Lab - System Setup

Computer Vision (CSCI 4220U)

Faisal Qureshi

Faculty of Science, UOIT

http://vclab.science.uoit.ca


Objectives

In this course we will use Python with OpenCV. But do read on.

The objective of this lab is for you to setup your computer for computer vision system development.

Some Context

Matlab

In the past the easiest way to experiment with computer vision was through Matlab. Matlab is available for Windows, Linux and OSX. If your system doesn't already come with Matlab or if you don't find Matlab on Landisk then most likely you will not be able to install Matlab. Matlab is a fairly costly software package, and I don't suggest that you buy a license of Matlab for this course.

So if you have Matlab, good; otherwise, don't worry about it for now.

Octave

GNU Octave is an free open-source clone of Matlab. You can get it from here https://www.gnu.org/software/octave/download.html. You may find it useful.

Python

It is now possible to use Python for rapid computer vision system development and experimentation in lieu of a package, such as Matlab. You will need to install a number of python scientific packages - Numpy, Scipy, Matplotlib, Image, Notebook - plus rely upon OpenCV python bindings to use Python for comptuer vision system development. It is easier to setup your system to use Python for computer vision than it sounds. Your best bet is to download Enthought Canopy Python distribution (with academic license). This distribution come pre-loaded with everything that you will need to rapidly develop computer vision systems. Enthought Canopy Python distribution is available for a number of platforms, see https://www.enthought.com/products/canopy/. Another powerful Python distribution is Anaconda.

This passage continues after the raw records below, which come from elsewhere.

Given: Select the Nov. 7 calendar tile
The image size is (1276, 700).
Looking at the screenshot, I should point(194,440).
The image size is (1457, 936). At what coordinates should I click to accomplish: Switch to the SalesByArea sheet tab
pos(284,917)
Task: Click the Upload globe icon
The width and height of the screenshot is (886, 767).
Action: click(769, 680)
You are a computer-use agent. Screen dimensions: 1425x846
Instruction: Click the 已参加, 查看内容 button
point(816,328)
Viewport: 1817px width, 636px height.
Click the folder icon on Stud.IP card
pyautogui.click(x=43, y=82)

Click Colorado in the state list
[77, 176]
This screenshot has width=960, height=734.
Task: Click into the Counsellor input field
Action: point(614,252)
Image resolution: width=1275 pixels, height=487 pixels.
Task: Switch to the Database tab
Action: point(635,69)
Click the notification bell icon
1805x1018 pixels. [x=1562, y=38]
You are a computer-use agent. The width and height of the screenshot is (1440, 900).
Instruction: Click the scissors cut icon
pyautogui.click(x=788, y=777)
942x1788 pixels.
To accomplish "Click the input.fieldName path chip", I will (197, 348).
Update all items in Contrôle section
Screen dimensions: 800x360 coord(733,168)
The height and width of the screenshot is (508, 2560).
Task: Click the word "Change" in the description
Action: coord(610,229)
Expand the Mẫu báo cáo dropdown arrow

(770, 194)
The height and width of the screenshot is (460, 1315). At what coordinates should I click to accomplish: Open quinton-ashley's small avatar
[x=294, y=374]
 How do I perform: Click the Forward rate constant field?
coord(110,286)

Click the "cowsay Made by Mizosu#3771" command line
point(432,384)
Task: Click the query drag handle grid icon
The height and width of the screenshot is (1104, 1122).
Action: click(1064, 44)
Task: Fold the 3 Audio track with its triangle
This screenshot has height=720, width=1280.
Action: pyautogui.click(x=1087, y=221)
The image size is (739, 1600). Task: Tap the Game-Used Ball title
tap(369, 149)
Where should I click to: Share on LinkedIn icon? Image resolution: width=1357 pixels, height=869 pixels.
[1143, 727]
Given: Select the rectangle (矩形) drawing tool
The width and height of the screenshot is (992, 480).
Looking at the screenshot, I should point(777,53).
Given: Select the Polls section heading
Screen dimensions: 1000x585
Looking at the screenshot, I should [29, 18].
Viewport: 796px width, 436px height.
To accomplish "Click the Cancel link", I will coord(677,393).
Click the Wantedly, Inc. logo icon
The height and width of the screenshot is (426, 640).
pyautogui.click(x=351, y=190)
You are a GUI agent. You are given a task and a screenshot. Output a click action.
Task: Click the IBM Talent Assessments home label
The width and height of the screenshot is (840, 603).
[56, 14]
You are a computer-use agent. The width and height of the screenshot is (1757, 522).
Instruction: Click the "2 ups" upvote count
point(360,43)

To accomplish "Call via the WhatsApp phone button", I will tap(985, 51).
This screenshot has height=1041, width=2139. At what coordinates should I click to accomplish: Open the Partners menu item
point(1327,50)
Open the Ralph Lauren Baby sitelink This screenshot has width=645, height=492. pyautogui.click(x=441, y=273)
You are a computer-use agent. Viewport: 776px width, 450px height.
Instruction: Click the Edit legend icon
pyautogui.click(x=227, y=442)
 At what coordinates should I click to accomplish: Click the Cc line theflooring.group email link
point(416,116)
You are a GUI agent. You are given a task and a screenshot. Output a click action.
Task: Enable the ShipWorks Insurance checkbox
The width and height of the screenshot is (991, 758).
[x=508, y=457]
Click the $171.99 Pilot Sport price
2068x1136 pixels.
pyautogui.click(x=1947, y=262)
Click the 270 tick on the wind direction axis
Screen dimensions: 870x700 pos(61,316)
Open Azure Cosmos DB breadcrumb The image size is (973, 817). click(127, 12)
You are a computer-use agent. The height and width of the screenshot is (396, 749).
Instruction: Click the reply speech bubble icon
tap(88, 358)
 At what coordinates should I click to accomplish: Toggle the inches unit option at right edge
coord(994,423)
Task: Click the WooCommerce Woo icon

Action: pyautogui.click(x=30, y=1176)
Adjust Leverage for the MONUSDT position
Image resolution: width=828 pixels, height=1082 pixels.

You may also want to look at http://simplecv.org/. Although it is quite limited.

C/C++ with OpenCV and VLFeat

A time will come when you will find that your programs are too slow. You will be amazed how large images and videos actually are. These are many orders of magnitude larger than text files. At that time Python, Matlab or Octave will not serve your purpose. You will have to rely upon something more efficient, such as C/C++, for example. In order to use C/C++ for computer vision system development, you will need to rely upon existing computer vision and image processing libraries, such as OpenCV or VLFeat. It is best if you set up your system to use one of these libraries. This will especially be useful for your course project.

This Course

In this course we will use Python with OpenCV. For your project, you are free to use any of the above choices.

Installing Python

You can use any of the following approaches to install Python + NumPy + SciPy + OpenCV + Matplotlib + Notebook on your machine.

Don't forget to also install iPython Notebook.

Testing your installation

This program loads an image test.jpg from the current directory and displays it in a window. Press Esc key to dismiss the window. This is how you will be writing python computer vision applications.

hellocv.py

import cv2

im = cv2.imread('test.jpg')
cv2.imshow('Image', im)
print('Press Esc to exit')
cv2.waitKey(0)

Using Python Notebook

The IPython Notebook provides an interactive computational environment that combines code execution with plotting and rich media. In the absence of full-fledged Matlab (or Octave), Python Notebook's is an excellent way to experiment with Python code.

Check out IPython Notebook documentation for information about how to install it on your system. See here.

Tasks

You should complete the following tasks:

  1. Write a python program that can display the image
> python loadimg test.png
Press q to exit
  1. Write a python program that can capture images from your laptop camera:
> python loadcam
Press q to exit
  1. Write a python program that can play a movie
> python loadmov traffic-short.mp4
Press q to exit
  1. Load an image and convert it to grayscale
> python loadimg --gray test.png
Press q to exit
  1. Load an image and display a sub-image. Say the width and height of the input image is \(w\) and \(h\), respectively. Then we can define a sub-image using: left (\(l\)), bottom (\(b\)), right (\(r\)), and top (\(t\)) coordinates. Here, \(0 <= l,r < w\) and \(0 <= b,t < h\). Furthermore, \(l<r\) and \(b<t\).
> python loadimage --crop 10 10 30 20 test.png
Press q to exit
  1. A color image has more than one channels. We often store color images using three (Red-0, Green-1, Blue-2) channels. The following program will select a particular channel from the image.
> python loadimage --channel 0 test.jpg
Press q to exit

Some comments

These programs will use python and opencv to implement the required functionality. I suggest you use argparse for processing commandline arguments. Each program simply shows a window that will show frame(s) from the loaded image, the video or the camera.

Datasets

iPython Notebooks

Check out the following iPython notebooks.

What to submit

Submit loadimg.py, loadcam.py and loadmov.py files via Blackboard.